Durante los segundos de silencio que siguieron, Michael cavilaba si realmente ella sería capaz de arrebatarle a la nena. ¿Cómo es posible que no comprenda que yo, y solamente yo, puedo darle muchísimas cosas? Una idea opuesta se mofaba de aquella queja. «Buscan a alguien convencional», se recordó, «una familia cariñosa y normal». ¿Qué iba a hacer si le quitaban a la niña?, se preguntaba aterrorizado mientras observaba a Ruth Mashiah, que lo escudriñaba con la cabeza ladeada. ¿Qué haría con todo lo que había comprado, con la cuna que había encargado, el armarito de la nena, los juguetes?

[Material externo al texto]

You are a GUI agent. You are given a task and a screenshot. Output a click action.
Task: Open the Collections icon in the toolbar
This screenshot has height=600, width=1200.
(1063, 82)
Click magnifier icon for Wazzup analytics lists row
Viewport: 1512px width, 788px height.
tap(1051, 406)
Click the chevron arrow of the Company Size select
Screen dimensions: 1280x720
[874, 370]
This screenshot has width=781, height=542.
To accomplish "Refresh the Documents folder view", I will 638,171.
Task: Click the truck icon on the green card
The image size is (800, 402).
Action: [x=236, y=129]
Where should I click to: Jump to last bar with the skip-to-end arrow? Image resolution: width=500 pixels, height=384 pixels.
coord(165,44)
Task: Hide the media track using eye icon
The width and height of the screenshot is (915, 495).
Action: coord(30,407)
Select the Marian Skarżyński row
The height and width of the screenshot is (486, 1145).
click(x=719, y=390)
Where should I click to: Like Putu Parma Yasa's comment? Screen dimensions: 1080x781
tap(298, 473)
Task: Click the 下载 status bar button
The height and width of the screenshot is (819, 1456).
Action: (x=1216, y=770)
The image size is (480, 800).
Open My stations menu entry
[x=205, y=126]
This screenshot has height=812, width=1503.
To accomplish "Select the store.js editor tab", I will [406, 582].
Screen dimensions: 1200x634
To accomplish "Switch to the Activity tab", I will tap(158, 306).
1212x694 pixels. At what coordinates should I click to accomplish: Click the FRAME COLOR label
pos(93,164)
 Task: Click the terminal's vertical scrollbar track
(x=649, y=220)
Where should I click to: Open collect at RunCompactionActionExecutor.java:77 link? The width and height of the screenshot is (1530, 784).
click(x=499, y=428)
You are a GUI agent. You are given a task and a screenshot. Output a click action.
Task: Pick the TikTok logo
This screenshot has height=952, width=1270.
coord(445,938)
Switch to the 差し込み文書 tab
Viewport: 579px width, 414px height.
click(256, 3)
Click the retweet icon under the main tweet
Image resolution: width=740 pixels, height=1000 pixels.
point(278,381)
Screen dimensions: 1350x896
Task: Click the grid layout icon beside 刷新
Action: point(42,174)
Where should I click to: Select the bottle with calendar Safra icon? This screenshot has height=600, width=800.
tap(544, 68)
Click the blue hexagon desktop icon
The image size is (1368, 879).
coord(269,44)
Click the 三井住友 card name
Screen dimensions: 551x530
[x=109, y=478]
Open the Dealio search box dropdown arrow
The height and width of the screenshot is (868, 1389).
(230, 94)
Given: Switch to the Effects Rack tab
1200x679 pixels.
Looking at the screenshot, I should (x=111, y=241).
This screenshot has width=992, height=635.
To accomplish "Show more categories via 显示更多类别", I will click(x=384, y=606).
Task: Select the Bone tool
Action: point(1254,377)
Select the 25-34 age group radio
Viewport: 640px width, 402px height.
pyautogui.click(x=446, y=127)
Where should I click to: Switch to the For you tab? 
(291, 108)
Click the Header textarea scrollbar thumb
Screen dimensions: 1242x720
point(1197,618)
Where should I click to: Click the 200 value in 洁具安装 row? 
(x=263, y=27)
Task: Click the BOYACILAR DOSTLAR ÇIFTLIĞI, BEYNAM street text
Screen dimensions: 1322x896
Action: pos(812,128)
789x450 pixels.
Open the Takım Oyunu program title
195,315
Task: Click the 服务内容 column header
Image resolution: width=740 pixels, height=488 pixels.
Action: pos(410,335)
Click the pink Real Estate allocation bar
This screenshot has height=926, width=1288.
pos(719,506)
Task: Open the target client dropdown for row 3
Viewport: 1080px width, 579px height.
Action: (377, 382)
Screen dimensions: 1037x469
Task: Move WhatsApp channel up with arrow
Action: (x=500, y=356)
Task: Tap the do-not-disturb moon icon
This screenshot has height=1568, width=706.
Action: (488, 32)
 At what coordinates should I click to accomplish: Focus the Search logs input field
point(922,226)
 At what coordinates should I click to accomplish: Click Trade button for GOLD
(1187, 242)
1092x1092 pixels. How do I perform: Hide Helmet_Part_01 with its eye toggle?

Esa preocupación mezquina lo sorprendió y avergonzó. No iban a quitársela, se tranquilizó, no se la iban a quitar tan deprisa. Lucharía hasta el final.
—Por encima de todo, es el sentimiento de inocencia el que lleva a la gente a leer historias de detectives.
—¿El sentimiento de inocencia? Ah, claro, ¡el sentimiento de inocencia!
—Sí, eso creo yo. Todos cargamos con un sentimiento de culpa —dijo ella sin tomar en cuenta las burlas de Michael.
—¿Ya qué se debe ese sentimiento?
—No sé si aceptará lo que voy a decirle —dijo ella con un suspiro—. Pero, dicho en pocas palabras, el sentimiento de culpa emana del deseo de matar al padre. Al menos en el caso de los hombres.
—¡Edipo, ay, Edipo! —exclamó Michael, y se quedó en silencio un largo rato—. Pues bien, no es de extrañar que a mí no me haga falta ese sentimiento de inocencia. Mi padre murió cuando yo era pequeño —luego, al ver desencanto en los ojos de ella, y cómo tensaba el cuerpo aprestándose a explicarle lo que él ya sabía, es decir, que no había relación alguna entre el hecho real de la muerte del padre y el sentimiento de culpa, y también a causa del exceso de simplificación en que había incurrido, exceso del que de pronto se avergonzaba, y movido asimismo por la rabia que le inspiraban aquellas explicaciones psicológicas de tres al cuarto, añadió—: ¿Está diciendo que el lector de novelas de detectives se siente aliviado de sus sentimientos de culpa porque no es el asesino?
—Se identifica por completo con el detective y su sentido de la justicia. Mientras está embebido en la novela, se cree uno de los buenos. Además, está tan solo y tan condenado a la eterna soledad como el detective. Al menos, hasta que se desvela la verdad.
—¡No sé de qué me habla! —le espetó Michael de pronto. Para su sorpresa, las palabras de Ruth Mashiah despertaban en él mayor inquietud que si le hubiera planteado las previsibles cuestiones relativas al tiempo que podría dedicarle a la nena, a su capacidad para superar las crisis familiares, a Nita.
—Le estoy hablando de que le he analizado y tiene usted la típica mentalidad de detective. Un detective no se puede permitir casarse, y si se casa, se mete en problemas. Y, en todo caso, es incapaz de crear una familia. Así han sido las cosas desde Sherlock Holmes, tal vez incluso desde Edgar Allan Poe.
—De joven leía novelas de detectives —dijo Michael enfadado—, y no recuerdo que plantearan nada de eso.